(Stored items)
»»
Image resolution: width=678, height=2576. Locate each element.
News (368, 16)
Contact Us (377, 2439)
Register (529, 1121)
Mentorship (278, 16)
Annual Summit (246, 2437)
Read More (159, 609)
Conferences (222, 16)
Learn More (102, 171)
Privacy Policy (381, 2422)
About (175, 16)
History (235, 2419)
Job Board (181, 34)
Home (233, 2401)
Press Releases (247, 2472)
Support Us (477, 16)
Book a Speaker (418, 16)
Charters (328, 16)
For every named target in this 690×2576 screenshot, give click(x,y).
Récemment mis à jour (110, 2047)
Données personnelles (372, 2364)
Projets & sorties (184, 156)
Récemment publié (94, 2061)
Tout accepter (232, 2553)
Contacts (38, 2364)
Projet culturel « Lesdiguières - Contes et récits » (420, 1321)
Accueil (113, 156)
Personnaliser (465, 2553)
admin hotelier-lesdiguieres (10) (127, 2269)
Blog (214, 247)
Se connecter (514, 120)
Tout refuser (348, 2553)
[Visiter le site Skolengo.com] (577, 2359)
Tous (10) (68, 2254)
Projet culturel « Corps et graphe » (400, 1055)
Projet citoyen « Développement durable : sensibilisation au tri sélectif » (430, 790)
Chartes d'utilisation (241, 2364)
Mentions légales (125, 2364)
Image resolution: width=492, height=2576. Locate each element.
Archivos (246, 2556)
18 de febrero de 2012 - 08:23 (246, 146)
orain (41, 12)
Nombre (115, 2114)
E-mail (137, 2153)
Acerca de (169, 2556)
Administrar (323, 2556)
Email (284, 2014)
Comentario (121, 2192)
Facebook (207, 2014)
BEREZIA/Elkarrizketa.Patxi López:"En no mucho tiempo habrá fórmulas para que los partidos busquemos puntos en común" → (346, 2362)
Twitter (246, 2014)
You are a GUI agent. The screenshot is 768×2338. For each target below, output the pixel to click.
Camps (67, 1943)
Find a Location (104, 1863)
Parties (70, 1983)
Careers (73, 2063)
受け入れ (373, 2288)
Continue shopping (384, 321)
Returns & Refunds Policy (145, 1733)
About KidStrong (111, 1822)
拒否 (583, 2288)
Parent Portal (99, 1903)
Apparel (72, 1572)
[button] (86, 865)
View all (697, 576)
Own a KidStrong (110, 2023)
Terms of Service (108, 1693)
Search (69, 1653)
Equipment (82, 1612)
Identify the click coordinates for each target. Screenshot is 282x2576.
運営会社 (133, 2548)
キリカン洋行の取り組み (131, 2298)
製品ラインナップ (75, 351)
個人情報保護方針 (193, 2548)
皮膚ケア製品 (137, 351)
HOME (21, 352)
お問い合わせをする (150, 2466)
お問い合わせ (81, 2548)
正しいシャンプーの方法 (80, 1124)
««
▸ Assigned task: Report the number of lines in the entries above that include the string "Policy". Give nothing but the number.

▸ Exercise output: 2